Grave ! Tous à l’Élysée ! (Rires) Plus sérieusement, oui. J’aime beaucoup parler dans mes chansons de choses qui me tiennent à cœur. Je voulais une manière d’illustrer ma chanson. Cette chanson, c’est un refus direct d’une manière d’être. Je ne suis absolument pas un donneur de leçon mais je voulais poser des questions. Je voulais montrer par l’exemple, c’est comme ça que j’aime convaincre en fait. Je voulais moi, faire, et si cela inspire, peut-être que certains suivront le même chemin. L’idée des enfants, je l’avais déjà depuis un moment, je trouvais ça intéressant que ce soient eux qui chantent cette grosse voix. C’est d’ailleurs dans cette chanson où je chante le plus puissamment.

L’idée de révolution, c’était quelque chose qui te tenait à cœur sur cet album ?

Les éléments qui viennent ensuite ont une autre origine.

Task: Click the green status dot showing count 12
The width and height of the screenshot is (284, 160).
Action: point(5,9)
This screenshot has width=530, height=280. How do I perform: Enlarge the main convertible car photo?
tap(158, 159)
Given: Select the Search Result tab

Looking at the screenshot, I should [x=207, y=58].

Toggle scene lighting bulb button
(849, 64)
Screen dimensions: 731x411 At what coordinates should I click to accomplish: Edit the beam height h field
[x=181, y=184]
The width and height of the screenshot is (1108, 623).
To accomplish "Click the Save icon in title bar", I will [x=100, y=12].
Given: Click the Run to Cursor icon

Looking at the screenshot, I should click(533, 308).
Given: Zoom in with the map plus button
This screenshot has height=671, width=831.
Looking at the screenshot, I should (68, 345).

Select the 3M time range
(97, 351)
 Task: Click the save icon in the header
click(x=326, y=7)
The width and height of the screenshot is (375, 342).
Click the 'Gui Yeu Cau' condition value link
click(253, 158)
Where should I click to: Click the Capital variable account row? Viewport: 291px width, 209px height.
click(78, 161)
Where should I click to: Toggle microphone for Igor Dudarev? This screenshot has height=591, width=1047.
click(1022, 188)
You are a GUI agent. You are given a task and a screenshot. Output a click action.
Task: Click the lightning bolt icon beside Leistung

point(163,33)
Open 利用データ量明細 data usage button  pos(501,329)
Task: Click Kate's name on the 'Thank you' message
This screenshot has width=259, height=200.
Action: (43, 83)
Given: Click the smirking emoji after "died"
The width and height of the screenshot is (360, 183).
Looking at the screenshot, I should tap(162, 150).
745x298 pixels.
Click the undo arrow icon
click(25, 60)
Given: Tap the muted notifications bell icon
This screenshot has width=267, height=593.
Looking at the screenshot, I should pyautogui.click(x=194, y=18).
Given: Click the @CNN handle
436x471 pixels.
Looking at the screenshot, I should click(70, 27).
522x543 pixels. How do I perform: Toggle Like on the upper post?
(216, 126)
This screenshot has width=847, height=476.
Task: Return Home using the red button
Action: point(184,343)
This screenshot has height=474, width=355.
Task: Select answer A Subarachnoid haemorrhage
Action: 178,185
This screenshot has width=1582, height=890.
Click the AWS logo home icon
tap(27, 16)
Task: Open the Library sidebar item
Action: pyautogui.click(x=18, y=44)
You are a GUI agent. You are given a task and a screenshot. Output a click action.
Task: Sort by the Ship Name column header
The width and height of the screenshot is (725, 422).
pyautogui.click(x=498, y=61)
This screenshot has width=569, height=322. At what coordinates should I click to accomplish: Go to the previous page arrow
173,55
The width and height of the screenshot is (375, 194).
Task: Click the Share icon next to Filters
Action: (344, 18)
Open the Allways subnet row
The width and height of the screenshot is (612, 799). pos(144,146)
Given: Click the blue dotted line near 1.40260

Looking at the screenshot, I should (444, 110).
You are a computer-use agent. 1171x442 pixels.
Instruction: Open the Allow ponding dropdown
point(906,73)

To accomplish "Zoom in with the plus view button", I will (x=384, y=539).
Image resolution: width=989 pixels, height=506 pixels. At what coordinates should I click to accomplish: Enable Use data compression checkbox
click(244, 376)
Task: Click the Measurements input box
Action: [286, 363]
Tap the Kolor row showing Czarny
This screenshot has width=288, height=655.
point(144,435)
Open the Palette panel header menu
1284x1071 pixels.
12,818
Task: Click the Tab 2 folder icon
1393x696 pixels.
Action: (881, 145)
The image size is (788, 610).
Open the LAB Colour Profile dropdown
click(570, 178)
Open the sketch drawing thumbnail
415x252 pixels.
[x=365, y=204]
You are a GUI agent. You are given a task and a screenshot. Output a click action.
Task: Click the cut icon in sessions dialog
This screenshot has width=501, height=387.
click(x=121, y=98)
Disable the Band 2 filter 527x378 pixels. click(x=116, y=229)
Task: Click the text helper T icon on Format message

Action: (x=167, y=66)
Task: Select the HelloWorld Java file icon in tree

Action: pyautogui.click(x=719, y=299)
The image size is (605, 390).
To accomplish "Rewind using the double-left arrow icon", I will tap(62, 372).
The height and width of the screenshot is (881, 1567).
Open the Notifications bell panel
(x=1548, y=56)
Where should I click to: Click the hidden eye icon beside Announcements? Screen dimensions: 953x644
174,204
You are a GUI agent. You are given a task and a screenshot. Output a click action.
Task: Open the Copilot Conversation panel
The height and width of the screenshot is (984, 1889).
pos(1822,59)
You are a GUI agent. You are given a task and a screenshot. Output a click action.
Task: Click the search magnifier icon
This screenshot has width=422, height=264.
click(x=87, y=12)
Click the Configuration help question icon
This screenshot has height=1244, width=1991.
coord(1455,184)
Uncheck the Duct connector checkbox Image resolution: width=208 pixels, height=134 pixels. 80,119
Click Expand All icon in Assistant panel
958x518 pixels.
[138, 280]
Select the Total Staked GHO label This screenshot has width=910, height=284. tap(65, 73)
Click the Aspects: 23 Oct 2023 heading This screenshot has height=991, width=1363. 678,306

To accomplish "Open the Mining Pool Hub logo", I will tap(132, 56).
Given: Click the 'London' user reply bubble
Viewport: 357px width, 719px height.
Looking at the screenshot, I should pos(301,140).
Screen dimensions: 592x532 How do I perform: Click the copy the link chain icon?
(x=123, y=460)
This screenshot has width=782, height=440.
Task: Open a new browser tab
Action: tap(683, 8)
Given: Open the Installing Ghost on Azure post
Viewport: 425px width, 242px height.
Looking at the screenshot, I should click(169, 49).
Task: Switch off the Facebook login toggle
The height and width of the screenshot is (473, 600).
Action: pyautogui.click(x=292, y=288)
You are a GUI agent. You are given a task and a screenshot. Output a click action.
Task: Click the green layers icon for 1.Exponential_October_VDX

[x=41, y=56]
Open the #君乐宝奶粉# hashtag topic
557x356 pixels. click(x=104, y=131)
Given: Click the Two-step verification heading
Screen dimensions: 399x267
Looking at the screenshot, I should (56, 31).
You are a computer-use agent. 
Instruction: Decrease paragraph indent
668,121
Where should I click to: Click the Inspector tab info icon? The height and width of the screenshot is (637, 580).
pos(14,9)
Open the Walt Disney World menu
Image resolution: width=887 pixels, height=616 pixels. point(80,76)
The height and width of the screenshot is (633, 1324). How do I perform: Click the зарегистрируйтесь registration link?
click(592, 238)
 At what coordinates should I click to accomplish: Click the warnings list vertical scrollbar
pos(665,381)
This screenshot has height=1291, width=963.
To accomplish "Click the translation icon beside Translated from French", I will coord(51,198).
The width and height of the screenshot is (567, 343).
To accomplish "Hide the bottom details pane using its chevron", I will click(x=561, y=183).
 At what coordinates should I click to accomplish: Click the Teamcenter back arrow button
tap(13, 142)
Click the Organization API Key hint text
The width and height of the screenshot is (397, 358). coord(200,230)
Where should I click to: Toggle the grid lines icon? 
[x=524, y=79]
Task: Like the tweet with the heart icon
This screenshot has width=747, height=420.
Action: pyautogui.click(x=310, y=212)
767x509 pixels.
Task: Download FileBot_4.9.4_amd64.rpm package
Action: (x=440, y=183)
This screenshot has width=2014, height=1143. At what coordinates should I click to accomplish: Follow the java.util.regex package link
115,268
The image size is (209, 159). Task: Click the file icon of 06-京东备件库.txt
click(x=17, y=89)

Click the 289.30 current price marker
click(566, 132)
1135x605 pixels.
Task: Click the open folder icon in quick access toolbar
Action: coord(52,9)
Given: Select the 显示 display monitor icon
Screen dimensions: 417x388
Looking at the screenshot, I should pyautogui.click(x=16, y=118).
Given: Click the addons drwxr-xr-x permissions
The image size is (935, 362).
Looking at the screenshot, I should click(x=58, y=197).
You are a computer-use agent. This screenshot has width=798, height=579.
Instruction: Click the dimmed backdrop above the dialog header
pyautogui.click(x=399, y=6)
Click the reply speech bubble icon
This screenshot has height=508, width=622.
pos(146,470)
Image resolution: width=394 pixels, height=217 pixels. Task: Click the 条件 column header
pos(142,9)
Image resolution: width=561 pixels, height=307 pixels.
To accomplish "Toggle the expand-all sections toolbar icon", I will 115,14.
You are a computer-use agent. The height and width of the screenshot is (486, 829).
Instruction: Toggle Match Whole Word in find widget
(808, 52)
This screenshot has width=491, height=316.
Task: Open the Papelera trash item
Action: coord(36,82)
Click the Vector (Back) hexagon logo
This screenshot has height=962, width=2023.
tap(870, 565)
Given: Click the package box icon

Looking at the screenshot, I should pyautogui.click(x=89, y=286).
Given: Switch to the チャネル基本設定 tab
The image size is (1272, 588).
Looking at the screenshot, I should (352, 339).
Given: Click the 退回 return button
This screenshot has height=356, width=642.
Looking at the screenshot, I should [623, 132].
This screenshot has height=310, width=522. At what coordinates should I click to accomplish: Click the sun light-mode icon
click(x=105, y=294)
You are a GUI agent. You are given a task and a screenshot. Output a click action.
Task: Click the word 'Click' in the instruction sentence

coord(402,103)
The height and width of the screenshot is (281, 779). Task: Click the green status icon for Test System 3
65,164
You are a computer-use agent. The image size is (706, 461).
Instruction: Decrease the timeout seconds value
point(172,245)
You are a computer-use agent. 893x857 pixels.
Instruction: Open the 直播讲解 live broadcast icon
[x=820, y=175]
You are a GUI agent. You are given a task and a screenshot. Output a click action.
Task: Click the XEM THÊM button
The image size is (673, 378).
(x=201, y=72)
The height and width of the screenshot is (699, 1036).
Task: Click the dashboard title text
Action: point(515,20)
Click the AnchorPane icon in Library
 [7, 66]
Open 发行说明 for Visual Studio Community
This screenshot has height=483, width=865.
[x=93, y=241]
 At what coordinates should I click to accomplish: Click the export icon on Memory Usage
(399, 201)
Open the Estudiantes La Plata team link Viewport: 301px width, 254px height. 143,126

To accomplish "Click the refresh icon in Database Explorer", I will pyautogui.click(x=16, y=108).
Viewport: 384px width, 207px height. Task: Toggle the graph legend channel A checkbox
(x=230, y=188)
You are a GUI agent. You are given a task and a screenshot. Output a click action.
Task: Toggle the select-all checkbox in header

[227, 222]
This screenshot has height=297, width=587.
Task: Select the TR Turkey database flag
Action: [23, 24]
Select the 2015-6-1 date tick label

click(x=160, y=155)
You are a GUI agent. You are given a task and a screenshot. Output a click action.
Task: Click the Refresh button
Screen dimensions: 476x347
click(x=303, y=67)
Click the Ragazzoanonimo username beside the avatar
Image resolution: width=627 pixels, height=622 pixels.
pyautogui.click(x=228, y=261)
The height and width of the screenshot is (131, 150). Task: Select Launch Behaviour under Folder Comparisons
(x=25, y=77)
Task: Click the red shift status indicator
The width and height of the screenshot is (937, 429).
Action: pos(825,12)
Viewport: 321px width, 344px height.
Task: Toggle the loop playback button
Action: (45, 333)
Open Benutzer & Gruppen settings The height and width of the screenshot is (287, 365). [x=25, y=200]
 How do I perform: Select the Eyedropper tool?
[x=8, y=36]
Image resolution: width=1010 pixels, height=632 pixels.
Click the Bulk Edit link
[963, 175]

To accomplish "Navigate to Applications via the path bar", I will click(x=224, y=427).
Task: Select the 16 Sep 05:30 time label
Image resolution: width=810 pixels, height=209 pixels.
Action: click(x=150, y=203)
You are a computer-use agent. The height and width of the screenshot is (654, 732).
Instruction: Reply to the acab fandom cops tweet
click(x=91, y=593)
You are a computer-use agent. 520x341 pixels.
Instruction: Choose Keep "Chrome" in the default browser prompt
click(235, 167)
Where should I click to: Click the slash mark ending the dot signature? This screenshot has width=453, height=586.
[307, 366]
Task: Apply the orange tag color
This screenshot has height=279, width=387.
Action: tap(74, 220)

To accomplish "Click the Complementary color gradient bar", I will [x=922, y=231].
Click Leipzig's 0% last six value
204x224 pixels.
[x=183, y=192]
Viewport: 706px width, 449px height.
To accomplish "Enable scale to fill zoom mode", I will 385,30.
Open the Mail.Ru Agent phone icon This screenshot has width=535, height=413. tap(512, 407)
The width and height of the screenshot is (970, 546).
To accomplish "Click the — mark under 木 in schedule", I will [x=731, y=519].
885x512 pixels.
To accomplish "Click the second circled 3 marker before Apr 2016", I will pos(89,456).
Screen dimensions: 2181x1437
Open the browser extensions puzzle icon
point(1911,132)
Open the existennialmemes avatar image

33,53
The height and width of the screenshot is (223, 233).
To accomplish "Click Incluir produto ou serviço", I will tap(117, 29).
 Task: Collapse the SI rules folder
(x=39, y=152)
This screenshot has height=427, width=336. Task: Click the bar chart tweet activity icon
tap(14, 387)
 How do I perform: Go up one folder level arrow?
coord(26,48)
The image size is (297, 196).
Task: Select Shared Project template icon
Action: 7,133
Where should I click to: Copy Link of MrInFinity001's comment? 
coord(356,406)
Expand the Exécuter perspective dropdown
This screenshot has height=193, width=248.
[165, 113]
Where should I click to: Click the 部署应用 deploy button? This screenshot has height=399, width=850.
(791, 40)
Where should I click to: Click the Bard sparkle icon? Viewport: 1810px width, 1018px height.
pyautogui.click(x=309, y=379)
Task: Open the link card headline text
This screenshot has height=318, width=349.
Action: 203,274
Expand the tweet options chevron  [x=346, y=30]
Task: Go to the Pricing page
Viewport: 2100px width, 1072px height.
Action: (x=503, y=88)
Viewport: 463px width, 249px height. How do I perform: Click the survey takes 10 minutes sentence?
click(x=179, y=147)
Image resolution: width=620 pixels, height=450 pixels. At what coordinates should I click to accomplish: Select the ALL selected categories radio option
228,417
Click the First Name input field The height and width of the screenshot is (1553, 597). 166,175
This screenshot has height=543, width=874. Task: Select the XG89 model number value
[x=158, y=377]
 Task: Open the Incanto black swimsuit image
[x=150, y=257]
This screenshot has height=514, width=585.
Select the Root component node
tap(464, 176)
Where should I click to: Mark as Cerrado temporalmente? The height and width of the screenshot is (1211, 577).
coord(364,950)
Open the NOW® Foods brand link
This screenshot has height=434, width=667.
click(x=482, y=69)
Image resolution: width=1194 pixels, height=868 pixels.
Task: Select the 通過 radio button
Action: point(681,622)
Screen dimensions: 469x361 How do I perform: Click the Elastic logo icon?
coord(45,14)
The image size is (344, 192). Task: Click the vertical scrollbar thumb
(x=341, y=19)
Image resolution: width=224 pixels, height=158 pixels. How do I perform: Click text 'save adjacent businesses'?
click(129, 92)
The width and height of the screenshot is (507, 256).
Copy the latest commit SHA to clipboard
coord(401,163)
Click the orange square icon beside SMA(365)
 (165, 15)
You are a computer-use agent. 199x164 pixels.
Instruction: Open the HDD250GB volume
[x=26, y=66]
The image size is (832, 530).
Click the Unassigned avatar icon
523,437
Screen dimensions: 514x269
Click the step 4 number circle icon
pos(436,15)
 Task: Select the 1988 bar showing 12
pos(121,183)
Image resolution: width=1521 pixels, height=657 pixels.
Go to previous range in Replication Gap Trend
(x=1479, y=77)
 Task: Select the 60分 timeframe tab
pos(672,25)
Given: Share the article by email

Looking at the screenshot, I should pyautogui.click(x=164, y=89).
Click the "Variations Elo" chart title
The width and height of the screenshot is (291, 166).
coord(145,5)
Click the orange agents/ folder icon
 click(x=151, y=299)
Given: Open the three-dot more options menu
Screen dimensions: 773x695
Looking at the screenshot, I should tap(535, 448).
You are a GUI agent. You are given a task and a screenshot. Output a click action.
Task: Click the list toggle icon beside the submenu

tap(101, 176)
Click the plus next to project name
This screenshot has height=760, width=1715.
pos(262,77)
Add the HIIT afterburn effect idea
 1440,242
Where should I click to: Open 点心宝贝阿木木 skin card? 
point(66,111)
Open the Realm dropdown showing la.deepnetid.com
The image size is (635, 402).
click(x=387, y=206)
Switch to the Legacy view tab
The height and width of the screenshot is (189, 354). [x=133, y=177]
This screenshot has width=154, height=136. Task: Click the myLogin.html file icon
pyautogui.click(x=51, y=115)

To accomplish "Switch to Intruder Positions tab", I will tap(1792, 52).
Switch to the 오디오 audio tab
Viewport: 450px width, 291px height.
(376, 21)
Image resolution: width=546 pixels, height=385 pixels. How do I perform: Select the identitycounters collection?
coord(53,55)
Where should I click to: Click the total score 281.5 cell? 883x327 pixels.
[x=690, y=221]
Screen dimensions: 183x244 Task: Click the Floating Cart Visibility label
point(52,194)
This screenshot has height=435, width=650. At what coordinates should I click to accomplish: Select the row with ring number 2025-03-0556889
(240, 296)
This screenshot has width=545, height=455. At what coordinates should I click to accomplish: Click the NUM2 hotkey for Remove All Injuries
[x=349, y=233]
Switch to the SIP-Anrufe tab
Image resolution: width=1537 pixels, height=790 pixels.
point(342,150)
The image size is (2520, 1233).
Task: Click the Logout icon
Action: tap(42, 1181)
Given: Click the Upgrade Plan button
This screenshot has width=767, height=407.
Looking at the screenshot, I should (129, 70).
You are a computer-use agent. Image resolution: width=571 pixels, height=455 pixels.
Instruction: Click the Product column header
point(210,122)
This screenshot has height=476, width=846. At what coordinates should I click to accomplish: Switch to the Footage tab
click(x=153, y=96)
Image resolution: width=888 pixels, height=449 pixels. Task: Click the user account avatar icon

L’idée de révolution est hyper importante et à tous les niveaux. Révolution personnelle ou extérieur. L’idée de révolution est quelque chose de permanent. C’est un peu cette idée que développe Camus dans le Mythe de Sisyphe. Il dit que l’état de révolution peut être permanent dans un être, c’est toujours aller chercher à se surpasser, et c’est un système qui va forcément un peu tomber. C’est pour ça qu’il faut le redresser. C’est quelque chose de cyclique. Dans notre système actuel et un peu tout ce qu’on a connu depuis l’histoire de l’Humanité, pour moi l’état révolutionnaire est constant autant d’un point de vue personnel, qu’extérieur.

Tu as dévoilé ton deuxième album Quatre murs blancs il y a quelques semaines. Quelle est ta satisfaction autour de ce projet?

Il a plein de défauts cet album. Quand je le réécoute, je me dis qu’il y a plein de choses qui vont pas.

Le but de cette question était de vendre ton projet Mathieu ! (Rires)

(Rires) Oui ! Par contre, je trouve qu’il a quelque chose d’assez unique, spécial.  J’ai l’impression d’avoir saisi un truc peu spécial. Quand on est touché par cet album, il y a une connexion qui se fait. Je suis content d’avoir saisi ça. Égoïstement, je suis allé au bout d’une idée. Je suis soulagé d’avoir fait ça. Avec cet album, je suis allé chercher en profondeur quelque chose d’un peu moins drôle mais maintenant, ça m’a libéré j’ai l’impression. Mes nouvelles idées naissantes sont faites avec plein de sourire, d’explosion, de folie espiègle. Je suis content car avec ce deuxième album, j’avais besoin de sortir un aspect de moi. J’ai l’impression de devoir le faire pour me sentir mieux.

Dernière question, tes projets à venir ?

J’ai écris beaucoup de choses. J’ai des projets qui se dessinent. J’avance différents projets. Je suis en train de choisir lequel je veux défendre. Disons que j’ai à peu près quatre projets dont deux que j’ai à peu près finis les phases d’écritures. Après, ce sont des histoires de mixages. J’attends un peu avant de choisir. Tout tourne autour de la musique. J’ai des idées de spectacles mais c’est tellement loin que je veux pas encore en parler.